Pouvez-vous recopier à l'identique, dans le texte sur le patrimoine abénaki, tout ce qui va de « La préservation et » jusqu'à « et du Vermont. » ?

# Texte fourni

╔══

LA NATION DES ABÉNAKI
ODANAK
PATRIMOINE CULTUREL ET SACRÉ ABÉNAKI
NOTRE PERSPECTIVE DU PATRIMOINE AUTOCHTONE
Depuis l'arrivé des Européens en Amérique du Nord, le patrimoine national des Abénaki a été défini et redéfini dans le contexte territorial d'une histoire écrite par les non-autochtones. Aux cours des années, les Gouvernements ont identifié et mis sur pied des programmes culturels nécessaires à la préservation des langues et des cultures, des sites archéologiques et des artefacts autochtones, basés sur une perspective euro-canadienne.
La préservation et la promotion du patrimoine autochtone a toujours été principalement orienté vers les ossements humains, les cimetières sacrés ou les pictogrammes.
La plupart des Nations autochtones ont été ignorée et gardée à l'extérieure du cercle des communautés archéologique, archivistique et muséologique. Les noms d'endroits ont été jusqu'à un certain degré déformés et intégrés, au fil des ans, à la toponymie du Québec et du Vermont.
Plusieurs endroits identifiés dans la langue Abénaki avant l'arrivée des européens, sites reliés directement à notre mythologie ou à nos ressources économiques, ont été ignorés selon notre occupation territoriale et selon notre juridiction originaire du gouvernement Abénaki.
CONCEPT ABÉNAKI DU PATRIMOINE CULTUREL ET SACRÉ
En tant que Nation autochtone, nous les Abénaki désirons promouvoir notre patrimoine dans un sens beaucoup plus large. L'usage de toponymes Abénaki est un des moyens qui nous permettra d'atteindre ce but. Pour la population Abénaki, le nom donné à chacun de nos sites sur notre territoire ancestral est tiré à même nos valeurs et nos croyances traditionnelles. Ces sites sont nommés d'après certains événements spéciaux et désignent des villages, postes de trocs, sentiers de portage, lac et rivières et aussi certains emplacements à caractère spirituel désignés à partir de notre mythologie.
A notre connaissance, les gouvernements n'ont pas encore mis en oeuvre de plan national ou provincial qui permettrait aux Premières Nations concernés, d'identifier les priorités de leur Nation en ce qui a trait au patrimoine culturel et sacré, archéologique et muséologique, par les Nations concernés.
IDENTIFICATION DES PRIORITÉS
La Nation des Abénaki s'intéresse à son patrimoine culturel et sacré sur le plan matériel et spirituel, archéologique et muséologique et désire participer directement à son épanouissement.
Lorsque les ministères fédéraux et provinciaux établissent leurs politiques de préservation du patrimoine culturel Abénaki, il est intéressant de noter qu'il y a trois groupes majeurs qui peuvent faire la demande d'un permis de fouille archéologique sur des bases d'intérêts et de priorités différentes à un concept Abénaki.

╚══

# Données disponibles
╔══

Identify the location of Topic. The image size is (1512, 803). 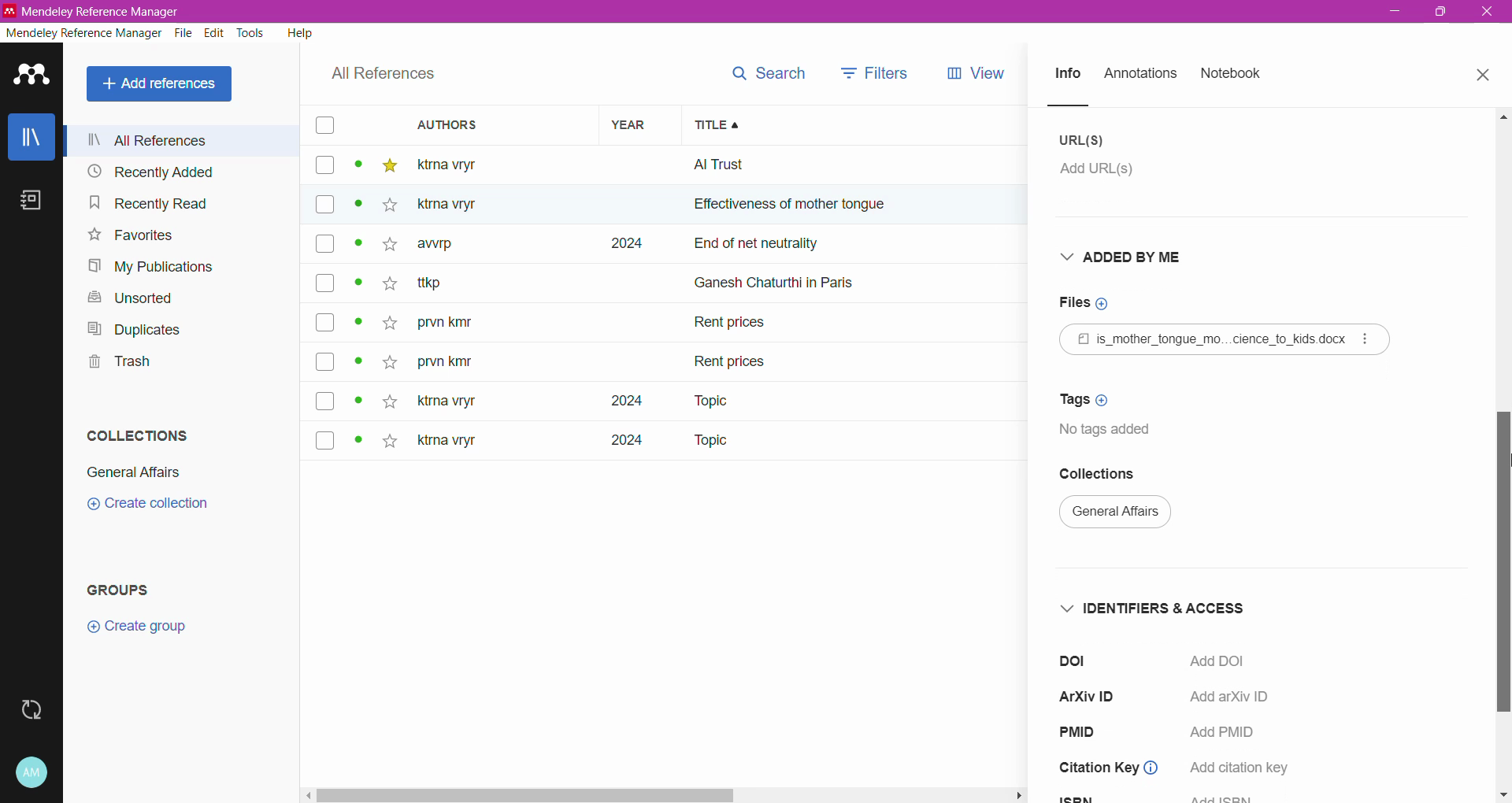
(700, 400).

╚══

# Réponse de l'exercice
La préservation et la promotion du patrimoine autochtone a toujours été principalement orienté vers les ossements humains, les cimetières sacrés ou les pictogrammes.
La plupart des Nations autochtones ont été ignorée et gardée à l'extérieure du cercle des communautés archéologique, archivistique et muséologique. Les noms d'endroits ont été jusqu'à un certain degré déformés et intégrés, au fil des ans, à la toponymie du Québec et du Vermont.